La cuve complètement lisse et se présente sous la forme d’un ovoïde brisé, avec au sommet un décor unique composé de 4 têtes, dont deux en forme d’animaux (taureau et lion) et dans la partie frontale de deux têtes mâles coiffées de coiffes plates. 
Le couvercle et de construction récente et artisanale,.Il est en cuivre travaillé à la main, avec des scènes de la vie du Christ et divisées en quatre espaces par une croix portant les symboles traditionnels en haut. des quatre évangélistes.
5) Eglise titrée seulement à Saint-Pierre et, plus tard, aux Saints Pietro et Paolo
Les documents les plus anciens faisant référence à l'église d'Anzola mentionnent toujours l'  Ecclesia S. Petri  et ne mentionnent jamais le titre de Saints Pierre et Paul. Il est donc probable qu’à cette époque il n’était dédié qu’à Saint-Pierre (mais ce n’est qu’une hypothèse.) 
Le compte-rendu rédigé en 1638 à l’occasion de la visite pastorale du cardinal Giacomo Colonna mentionne pour la première fois la paroisse  Saint-Pierre. et Paulet il est donc probable que l'ancienne église ait été dédiée à Saint-Pierre et à la nouvelle incluse dans le titre également de Saint-Paul, mais même ceci n'est qu'une hypothèse. Cependant, dans les comptes rendus de visites pastorales, il sera presque toujours indiqué avec le titre actuel, mais il s’agit là d’une curiosité. Dans la tradition populaire et dans les documents, il sera presque toujours appelé "église de S. Pietro d’Anzola" jusqu’au début du XIXe siècle. à l'arrivée dans la paroisse de Don Lorenzo Landi (1826).

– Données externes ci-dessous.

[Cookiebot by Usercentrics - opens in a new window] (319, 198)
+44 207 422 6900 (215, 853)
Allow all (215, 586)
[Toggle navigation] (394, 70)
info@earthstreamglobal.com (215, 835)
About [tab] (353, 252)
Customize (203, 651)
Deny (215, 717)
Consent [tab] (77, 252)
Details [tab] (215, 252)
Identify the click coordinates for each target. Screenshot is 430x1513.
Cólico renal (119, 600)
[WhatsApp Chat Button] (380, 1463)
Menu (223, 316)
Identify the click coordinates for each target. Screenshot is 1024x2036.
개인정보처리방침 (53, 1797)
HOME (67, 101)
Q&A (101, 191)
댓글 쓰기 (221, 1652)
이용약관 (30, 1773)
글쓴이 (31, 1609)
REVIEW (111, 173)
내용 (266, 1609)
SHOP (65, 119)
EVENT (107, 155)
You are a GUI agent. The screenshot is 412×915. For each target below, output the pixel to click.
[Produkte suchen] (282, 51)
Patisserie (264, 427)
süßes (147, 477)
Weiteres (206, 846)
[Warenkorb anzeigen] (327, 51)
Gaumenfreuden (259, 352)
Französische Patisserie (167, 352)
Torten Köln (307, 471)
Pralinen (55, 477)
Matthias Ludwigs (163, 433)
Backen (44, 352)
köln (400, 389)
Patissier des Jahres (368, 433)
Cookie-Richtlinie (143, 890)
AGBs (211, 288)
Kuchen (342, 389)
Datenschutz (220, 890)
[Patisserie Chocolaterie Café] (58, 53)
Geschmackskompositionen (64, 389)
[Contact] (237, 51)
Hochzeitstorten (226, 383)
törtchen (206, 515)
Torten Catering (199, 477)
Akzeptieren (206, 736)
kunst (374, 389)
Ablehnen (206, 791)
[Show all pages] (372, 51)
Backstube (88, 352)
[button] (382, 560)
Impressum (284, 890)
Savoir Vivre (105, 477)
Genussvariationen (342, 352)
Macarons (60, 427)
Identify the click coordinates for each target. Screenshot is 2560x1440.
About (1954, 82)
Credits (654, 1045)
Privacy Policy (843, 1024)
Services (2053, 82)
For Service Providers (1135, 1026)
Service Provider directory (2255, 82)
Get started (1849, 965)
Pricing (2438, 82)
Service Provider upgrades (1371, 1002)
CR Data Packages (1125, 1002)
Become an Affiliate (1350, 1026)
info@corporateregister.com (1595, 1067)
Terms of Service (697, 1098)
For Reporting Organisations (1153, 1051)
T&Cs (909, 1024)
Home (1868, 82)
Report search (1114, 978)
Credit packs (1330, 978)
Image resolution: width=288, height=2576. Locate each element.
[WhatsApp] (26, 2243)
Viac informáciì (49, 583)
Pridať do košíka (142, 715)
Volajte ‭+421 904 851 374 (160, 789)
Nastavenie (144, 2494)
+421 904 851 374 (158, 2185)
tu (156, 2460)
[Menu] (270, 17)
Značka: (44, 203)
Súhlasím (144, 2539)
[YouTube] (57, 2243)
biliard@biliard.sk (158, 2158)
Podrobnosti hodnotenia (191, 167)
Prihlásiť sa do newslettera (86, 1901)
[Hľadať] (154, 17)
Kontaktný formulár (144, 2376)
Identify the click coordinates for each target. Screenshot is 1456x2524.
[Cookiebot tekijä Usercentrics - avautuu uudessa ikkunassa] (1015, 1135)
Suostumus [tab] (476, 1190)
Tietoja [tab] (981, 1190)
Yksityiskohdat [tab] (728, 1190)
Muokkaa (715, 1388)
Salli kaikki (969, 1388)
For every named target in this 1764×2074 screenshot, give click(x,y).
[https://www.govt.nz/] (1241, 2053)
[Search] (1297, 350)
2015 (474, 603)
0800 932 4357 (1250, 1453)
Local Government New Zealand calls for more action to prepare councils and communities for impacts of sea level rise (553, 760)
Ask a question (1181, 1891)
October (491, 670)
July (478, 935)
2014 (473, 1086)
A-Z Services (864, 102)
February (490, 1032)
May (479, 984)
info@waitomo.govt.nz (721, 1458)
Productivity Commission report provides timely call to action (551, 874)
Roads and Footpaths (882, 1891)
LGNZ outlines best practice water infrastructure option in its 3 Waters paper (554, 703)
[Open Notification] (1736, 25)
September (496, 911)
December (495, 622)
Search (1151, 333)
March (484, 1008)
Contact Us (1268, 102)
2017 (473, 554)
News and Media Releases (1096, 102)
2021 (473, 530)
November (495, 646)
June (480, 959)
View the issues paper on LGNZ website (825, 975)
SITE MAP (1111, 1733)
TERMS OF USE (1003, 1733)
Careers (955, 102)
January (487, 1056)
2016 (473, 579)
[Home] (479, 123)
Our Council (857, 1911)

Les Statues de Saint-Pierre et Saint-Paul de trouvent à l entrée Elles datent de 1701  et sont hautes de 1.7 m de S. Pietro et S.Paolo de 1701, représentées selon le iconographie traditionnelle.
Chapelles latérales Droites
1ère chapelle Dédié à saint Antoine
2ème chapelle  dédié au Rosaire
3ème chapelle dédié au crucifix
Chapelles Laterales à Gauche
1ère chapelle est dédié à S. Domenico. S. Lucia et S. Apollonia,
2ème chapelle (chapelle des Vergognosi) aujourd'hui dédiée au Sacré-Cœur de Jésus (œuvre du XXe siècle),À l'origine, il était dédié aux saints Carlo et Filippo
3e Chapelle Cette chapelle a également un plafond avec des fresques et une balustrade en métal devant l'entrée, mais de construction relativement récente et datant de la fin du XIXe siècle au début du siècle suivant.